Dataset entries:

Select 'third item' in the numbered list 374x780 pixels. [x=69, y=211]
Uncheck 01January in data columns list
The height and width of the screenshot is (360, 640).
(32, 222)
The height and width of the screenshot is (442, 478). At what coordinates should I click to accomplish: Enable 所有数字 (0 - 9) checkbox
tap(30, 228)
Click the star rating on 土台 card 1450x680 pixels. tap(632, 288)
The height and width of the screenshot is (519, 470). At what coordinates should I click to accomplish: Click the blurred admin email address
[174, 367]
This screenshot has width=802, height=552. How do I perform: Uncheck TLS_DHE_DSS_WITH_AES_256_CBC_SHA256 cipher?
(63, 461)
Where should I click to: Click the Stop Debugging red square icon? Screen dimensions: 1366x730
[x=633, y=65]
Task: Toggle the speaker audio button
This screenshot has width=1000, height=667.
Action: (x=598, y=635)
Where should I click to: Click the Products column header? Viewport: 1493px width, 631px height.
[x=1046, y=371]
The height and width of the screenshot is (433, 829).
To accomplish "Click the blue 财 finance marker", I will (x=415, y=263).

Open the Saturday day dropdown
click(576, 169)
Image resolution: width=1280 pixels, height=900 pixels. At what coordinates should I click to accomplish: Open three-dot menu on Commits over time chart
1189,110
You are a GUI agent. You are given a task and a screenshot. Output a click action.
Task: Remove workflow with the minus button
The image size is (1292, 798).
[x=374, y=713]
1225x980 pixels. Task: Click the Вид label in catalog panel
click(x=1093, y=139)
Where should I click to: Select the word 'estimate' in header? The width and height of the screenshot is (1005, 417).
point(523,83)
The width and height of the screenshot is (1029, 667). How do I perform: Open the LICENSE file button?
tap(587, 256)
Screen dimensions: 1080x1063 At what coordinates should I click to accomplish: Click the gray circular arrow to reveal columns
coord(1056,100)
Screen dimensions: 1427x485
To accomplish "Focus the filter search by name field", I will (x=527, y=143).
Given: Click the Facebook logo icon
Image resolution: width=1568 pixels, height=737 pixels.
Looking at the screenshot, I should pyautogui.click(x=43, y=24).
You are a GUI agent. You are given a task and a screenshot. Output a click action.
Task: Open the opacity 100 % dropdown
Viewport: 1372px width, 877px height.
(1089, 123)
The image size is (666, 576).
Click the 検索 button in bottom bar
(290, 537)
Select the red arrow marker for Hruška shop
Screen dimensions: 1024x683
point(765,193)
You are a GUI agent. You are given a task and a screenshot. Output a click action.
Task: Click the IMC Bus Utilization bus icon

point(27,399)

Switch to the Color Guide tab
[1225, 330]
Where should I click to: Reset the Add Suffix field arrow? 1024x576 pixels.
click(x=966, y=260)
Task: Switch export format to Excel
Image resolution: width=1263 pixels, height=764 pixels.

▶ Exercise prompt
The line containing "Click the star" marks the end. Please print exactly every line from the top of the data to it, both included, and nothing more.

▶ Answer to the problem
Select 'third item' in the numbered list 374x780 pixels. [x=69, y=211]
Uncheck 01January in data columns list
The height and width of the screenshot is (360, 640).
(32, 222)
The height and width of the screenshot is (442, 478). At what coordinates should I click to accomplish: Enable 所有数字 (0 - 9) checkbox
tap(30, 228)
Click the star rating on 土台 card 1450x680 pixels. tap(632, 288)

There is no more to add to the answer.